Each line of the records is to be returned verbatim, with the images omitted.

########

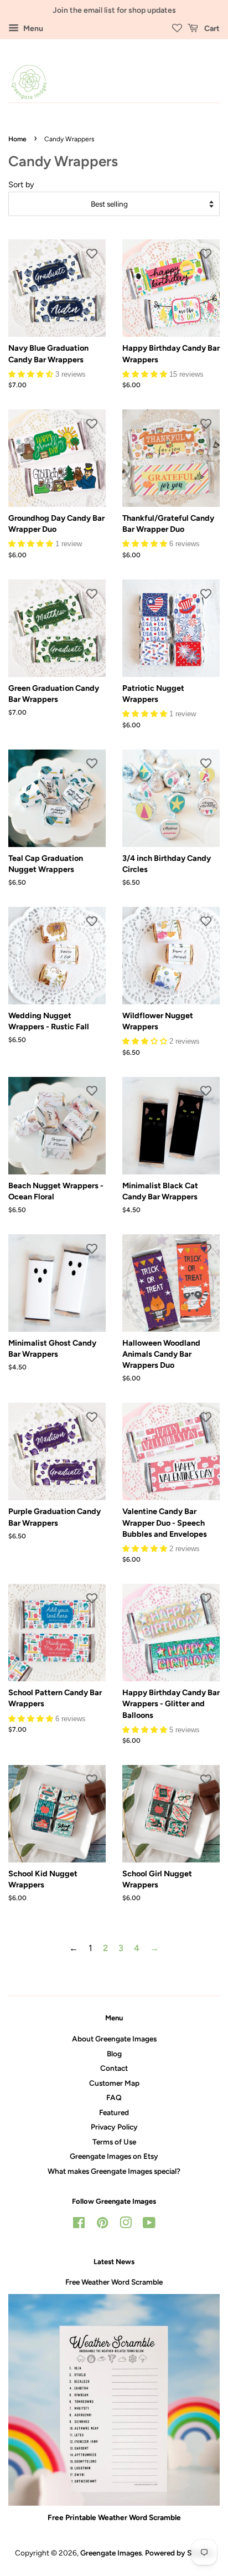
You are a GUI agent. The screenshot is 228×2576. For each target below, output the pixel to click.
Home (17, 139)
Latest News (114, 2261)
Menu (32, 28)
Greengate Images (111, 2552)
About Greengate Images (114, 2038)
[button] (31, 373)
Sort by (21, 184)
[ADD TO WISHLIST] (92, 253)
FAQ (114, 2097)
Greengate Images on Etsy (114, 2156)
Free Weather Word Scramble (114, 2281)
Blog (114, 2053)
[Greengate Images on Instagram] (126, 2224)
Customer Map (114, 2083)
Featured (114, 2112)
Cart (211, 28)
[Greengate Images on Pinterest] (102, 2224)
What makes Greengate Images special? (114, 2171)
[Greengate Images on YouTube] (149, 2224)
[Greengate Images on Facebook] (78, 2224)
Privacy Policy (114, 2126)
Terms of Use (114, 2141)
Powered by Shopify (179, 2552)
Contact (114, 2068)
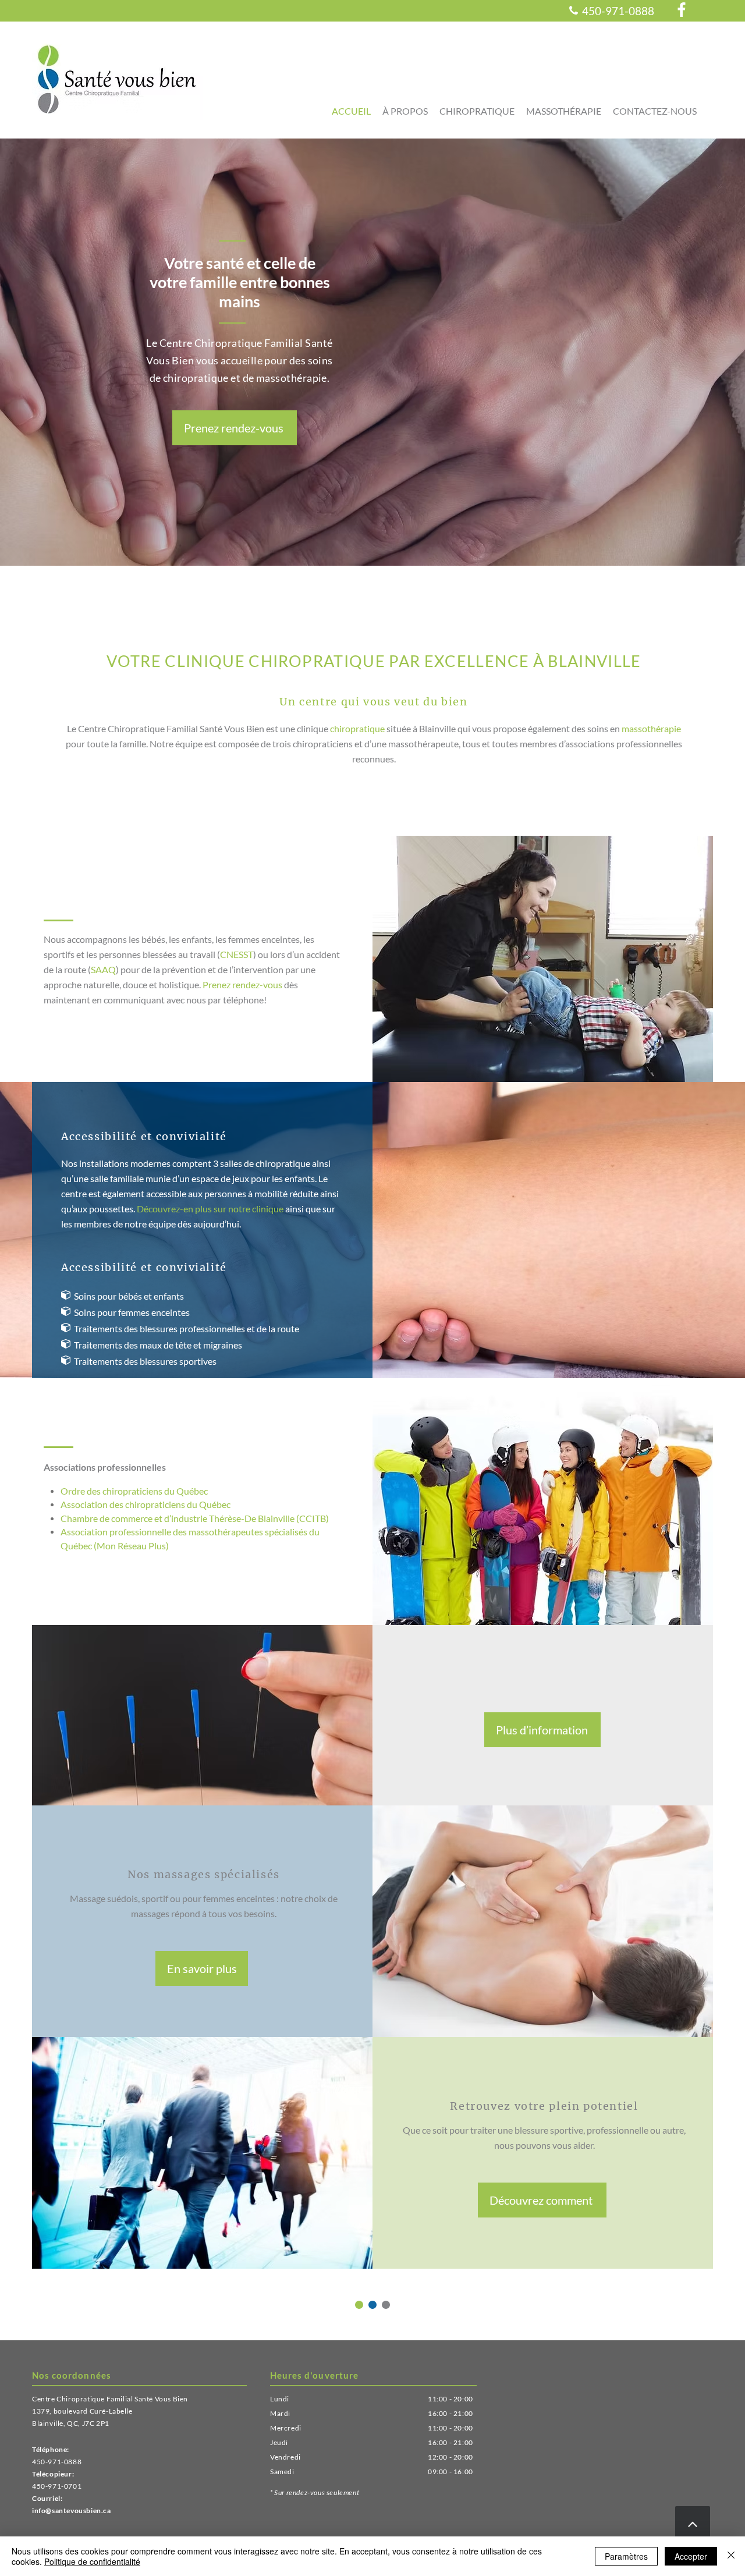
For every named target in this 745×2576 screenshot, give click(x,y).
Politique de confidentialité (92, 2561)
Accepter (691, 2556)
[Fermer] (731, 2556)
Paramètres (626, 2556)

########

> Output for this task:
You are a GUI agent. The screenshot is 228×2576. For each target below, output the pixel to click.
Home (17, 139)
Latest News (114, 2261)
Menu (32, 28)
Greengate Images (111, 2552)
About Greengate Images (114, 2038)
[button] (31, 373)
Sort by (21, 184)
[ADD TO WISHLIST] (92, 253)
FAQ (114, 2097)
Greengate Images on Etsy (114, 2156)
Free Weather Word Scramble (114, 2281)
Blog (114, 2053)
[Greengate Images on Instagram] (126, 2224)
Customer Map (114, 2083)
Featured (114, 2112)
Cart (211, 28)
[Greengate Images on Pinterest] (102, 2224)
What makes Greengate Images special? (114, 2171)
[Greengate Images on YouTube] (149, 2224)
[Greengate Images on Facebook] (78, 2224)
Privacy Policy (114, 2126)
Terms of Use (114, 2141)
Powered by Shopify (179, 2552)
Contact (114, 2068)
For every named target in this 745×2576 screenshot, give click(x,y).
Politique de confidentialité (92, 2561)
Accepter (691, 2556)
[Fermer] (731, 2556)
Paramètres (626, 2556)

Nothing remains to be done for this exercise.